***** Reading passage *****

China’s exports of products fell 7.7% year-on-year in May to $ 206.81 billion, the China Customs Administration reported.
In turn, Chinese merchandise imports totaled $ 143.89 billion, a decrease of 16.7%, at the annual rate.
As a result, China’s total merchandise trade was $ 350.7 billion, a decline of 9.3%, year-over-year.
Measured in terms of yuan, China’s exports grew at an annual rate of 1.4%, which led the trade balance to register a surplus of 442.7 billion yuan.
Exports to the world
In China, the country where the pandemic originated, economic activity was already severely affected in the first quarter as a result of strict containment measures by Covid-19.
The real Gross Domestic Product (GDP) collapsed 6.8% in the year. According to official statistics, this was the first contraction in GDP since the introduction of quarterly estimates in 1992.
Almost all sectors were affected in the first quarter. The losses were particularly severe in hotel and restaurant services, as well as in wholesale and retail trade.
Meanwhile, industrial production decreased by almost 9%, mainly because the Chinese New Year plant shutdowns, which were originally scheduled to end in late January, were extended by at least a week by authorities in large areas of the country.
Furthermore, labor shortages and lack of supplies made it difficult to further increase production.
Large-scale production losses and logistical problems also caused a sharp decline in merchandise exports, thus disrupting cross-border supply chains in some parts.
Globally, China leads product exports and is the second largest importer of goods.

***** Information provided *****

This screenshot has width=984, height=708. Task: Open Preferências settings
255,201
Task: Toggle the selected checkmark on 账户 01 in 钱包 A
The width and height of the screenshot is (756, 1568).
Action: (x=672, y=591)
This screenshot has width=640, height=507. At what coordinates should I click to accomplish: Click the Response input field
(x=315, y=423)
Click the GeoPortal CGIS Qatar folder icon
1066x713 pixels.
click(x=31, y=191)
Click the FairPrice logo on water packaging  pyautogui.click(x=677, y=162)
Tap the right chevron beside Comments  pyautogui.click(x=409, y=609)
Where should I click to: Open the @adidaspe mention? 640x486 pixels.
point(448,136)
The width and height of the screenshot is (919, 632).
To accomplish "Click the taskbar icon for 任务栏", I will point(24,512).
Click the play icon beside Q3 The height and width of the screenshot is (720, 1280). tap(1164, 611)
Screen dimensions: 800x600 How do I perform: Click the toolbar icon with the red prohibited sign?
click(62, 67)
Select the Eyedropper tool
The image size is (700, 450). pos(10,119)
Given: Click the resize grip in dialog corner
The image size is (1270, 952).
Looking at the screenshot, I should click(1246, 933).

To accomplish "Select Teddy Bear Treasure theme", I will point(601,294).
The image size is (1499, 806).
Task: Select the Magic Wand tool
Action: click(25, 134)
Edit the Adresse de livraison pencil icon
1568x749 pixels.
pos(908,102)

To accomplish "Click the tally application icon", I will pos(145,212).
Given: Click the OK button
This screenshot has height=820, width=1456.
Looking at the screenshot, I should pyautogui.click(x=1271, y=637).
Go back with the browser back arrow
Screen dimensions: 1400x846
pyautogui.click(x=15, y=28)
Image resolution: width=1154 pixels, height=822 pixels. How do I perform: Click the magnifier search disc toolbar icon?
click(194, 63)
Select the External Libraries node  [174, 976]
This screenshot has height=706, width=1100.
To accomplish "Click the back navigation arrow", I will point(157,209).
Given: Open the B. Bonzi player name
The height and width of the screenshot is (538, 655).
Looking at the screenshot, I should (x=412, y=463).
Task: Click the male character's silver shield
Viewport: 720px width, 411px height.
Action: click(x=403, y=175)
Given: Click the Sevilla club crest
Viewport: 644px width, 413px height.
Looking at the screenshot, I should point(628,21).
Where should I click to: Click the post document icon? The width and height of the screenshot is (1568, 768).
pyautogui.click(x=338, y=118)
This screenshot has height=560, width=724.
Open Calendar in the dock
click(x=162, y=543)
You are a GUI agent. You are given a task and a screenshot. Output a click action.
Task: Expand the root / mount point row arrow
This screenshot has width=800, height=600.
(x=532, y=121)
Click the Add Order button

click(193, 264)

*****

*What the task asks*:
Transcribe the passage of the article on China's merchandise trade, starting with "China’s exports of" and going on through "estimates in 1992.".

*Reply*:
China’s exports of products fell 7.7% year-on-year in May to $ 206.81 billion, the China Customs Administration reported.
In turn, Chinese merchandise imports totaled $ 143.89 billion, a decrease of 16.7%, at the annual rate.
As a result, China’s total merchandise trade was $ 350.7 billion, a decline of 9.3%, year-over-year.
Measured in terms of yuan, China’s exports grew at an annual rate of 1.4%, which led the trade balance to register a surplus of 442.7 billion yuan.
Exports to the world
In China, the country where the pandemic originated, economic activity was already severely affected in the first quarter as a result of strict containment measures by Covid-19.
The real Gross Domestic Product (GDP) collapsed 6.8% in the year. According to official statistics, this was the first contraction in GDP since the introduction of quarterly estimates in 1992.